The reality is quite different because the duo and their podcast have been covered in the mainstream Israeli media and they happen to be close to political circles that lead all the way to Israeli Prime Minister Benjamin Netanyahu.
Articles about the duo have previously appeared in many Zionist media outlets, including the Jerusalem Post, the Israel Today, the Israel National News (Arutz Sheva), the Jewish Journal, the Australian Jewish News, etc.
Their appearance in the Jerusalem Post in 2017, after a year of podcast activity when they had a small number of followers, was evidence of their high-profile political connections.
Weinstein is a native American from Birmingham, Alabama, who moved to the occupied Palestinian territories as an 18-year-old and met Meningher at Tel Aviv University’s film school but eventually dropped out.
Meningher graduated and previously worked as a digital manager and video creator for the political campaigns of Einat Kalisch-Rotem, the current mayor of the occupied city of Haifa.
After that, Meningher began several years of work for Likud and Netanyahu, where he specialized in social media, including cross-platform marketing, new media management, creative strategy, and innovative viral video creation.
On his own website, he boasted that he had worked for Netanyahu's political campaigns, including in 2019, 2020, 2021 and 2022, doing chatbots, digital data projects and viral video creation.
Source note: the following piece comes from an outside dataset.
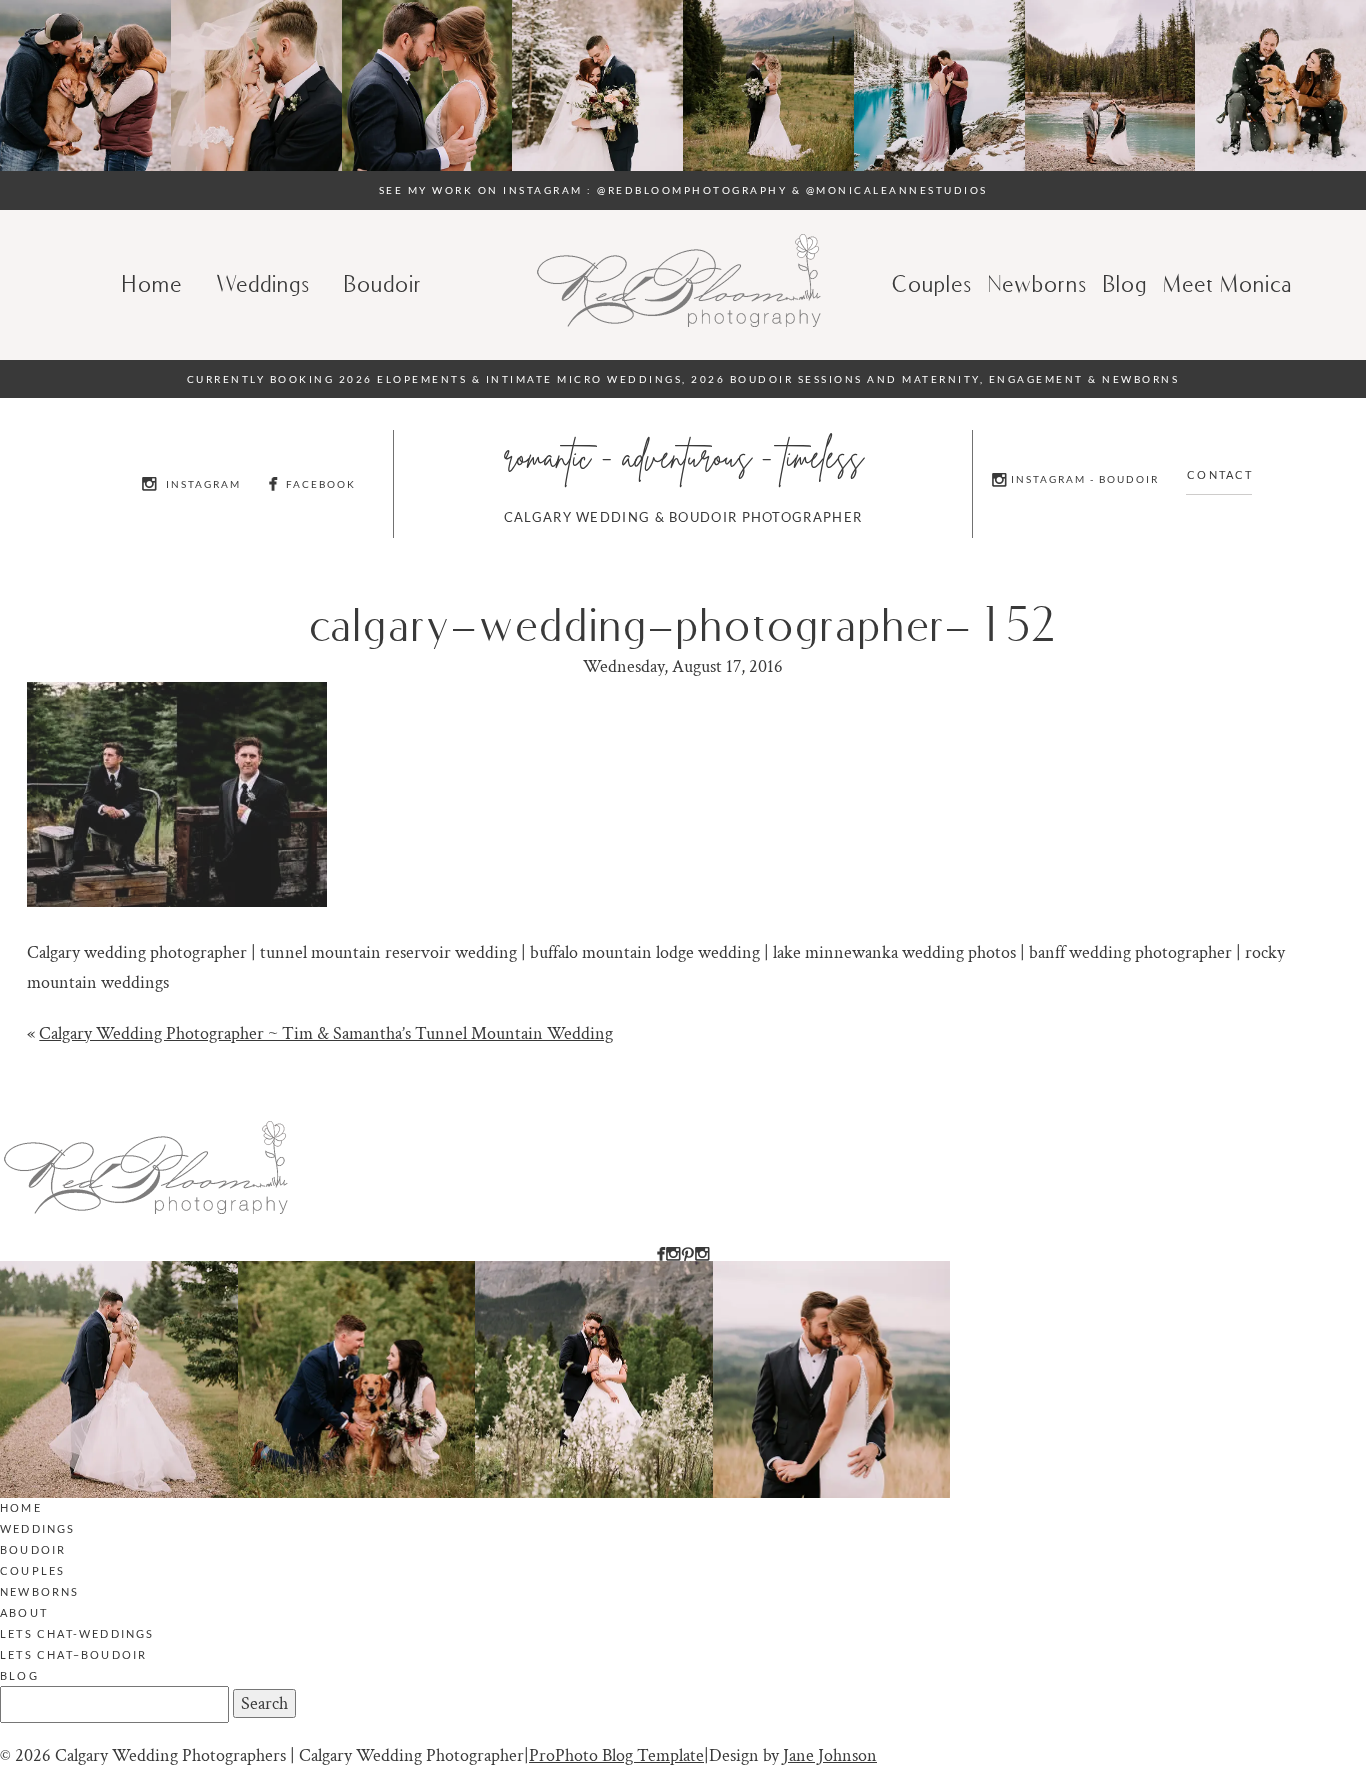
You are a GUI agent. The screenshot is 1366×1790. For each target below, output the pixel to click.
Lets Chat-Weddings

One of his main projects during the campaigns was Netanyahu's Facebook and Telegram chatbots, which he initiated and managed, and he was also responsible for managing all the digital channels during Netanyahu's prime ministerial terms.
Amid the latest controversy generated by his podcast, Meningher's website has been shut down, or rather put under "maintenance" in the last two days, as our investigation reveals.
However, information from the website is stored on the Internet archives, where there is also a photo gallery with joint activities, recordings of Netanyahu's speeches, checking of materials, and even private meetings with Netanyahu and his spouse.
Everything points to the fact that it was Meningher who was the main creator of Netanyahu's propaganda two-minute speeches and rants, widely publicized on social media networks.
Netanyahu’s claims that Christianity is banned in Iran, that Tehran's parks were unsafe of children, and that Israelis should teach Iranians about the water supply – these were the figments of Meningher’s imagination.
Meningher and Weinstein are also close associates of Hananya Naftali, another Likudnik propagandist active on social media platforms and in anti-Iranian campaigns around the world.
In addition to political-activist ties, the three are also close friends in private life, evident from Naftali's Facebook videos of him making a pizza dinner together with Meningher.
The choice of guests on the "Two Nice Jewish Boys" podcast also testifies that the hosts are connected to the most extreme political circles of the Zionist regime, often a settler movement that advocates additional settlements in Palestinian-occupied territories and ethnic cleansing of Palestinians.
One such guest is Itamar Marcus, a settler in Efrat in the occupied West Bank, founder and director of the notorious propaganda watchdog Palestinian Media Watch (PMW), whose materials have been used for international Islamophobic propaganda, such as the films Obsession and Fitna.
Like the hosting duo, Marcus is close to Netanyahu and has worked as his adviser, and is also known for working closely with American neoconservatives such as David Horowitz.
Other guests include former Israeli Ambassador to the US and Zionist lobbyist Michael Oren, right-wing activist and former Knesset member Simcha Rothman, Naftali Bennett's political campaign manager Senia Waldberg, etc.
Meningher and Weinstein also host The Melting Podcast in English, which entertainingly encourages Zionist Jews around the world to move to the occupied Palestinian territories.